(Supplied material Opens)
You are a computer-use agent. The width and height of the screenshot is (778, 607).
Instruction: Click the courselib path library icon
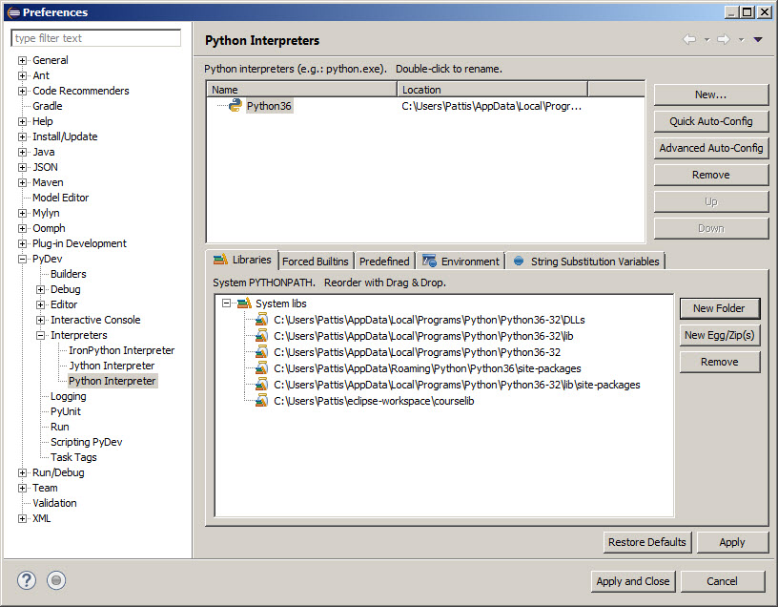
(Supplied material Closes)
(Supplied material Opens)
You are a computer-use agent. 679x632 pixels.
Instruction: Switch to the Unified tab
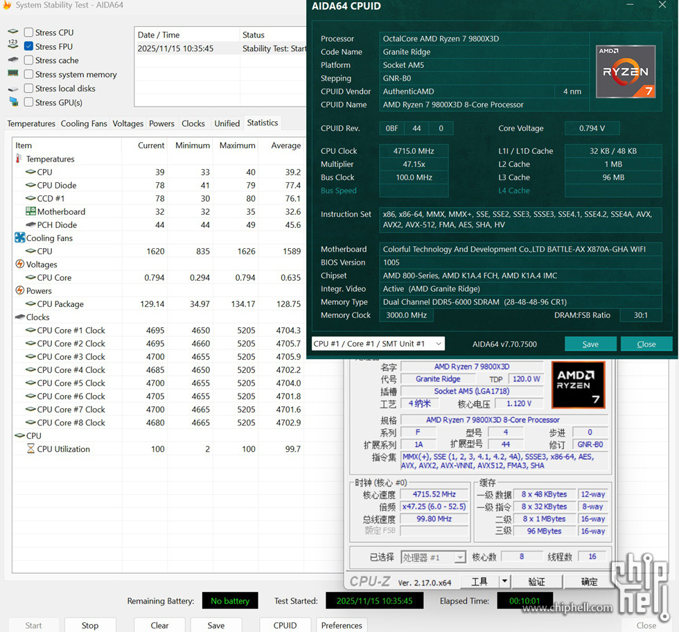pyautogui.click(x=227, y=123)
(Supplied material Closes)
:: Problem to solve ::
Only one number is wanted: how many lines in the records above contain the string "computer".

:: Exercise answer ::
2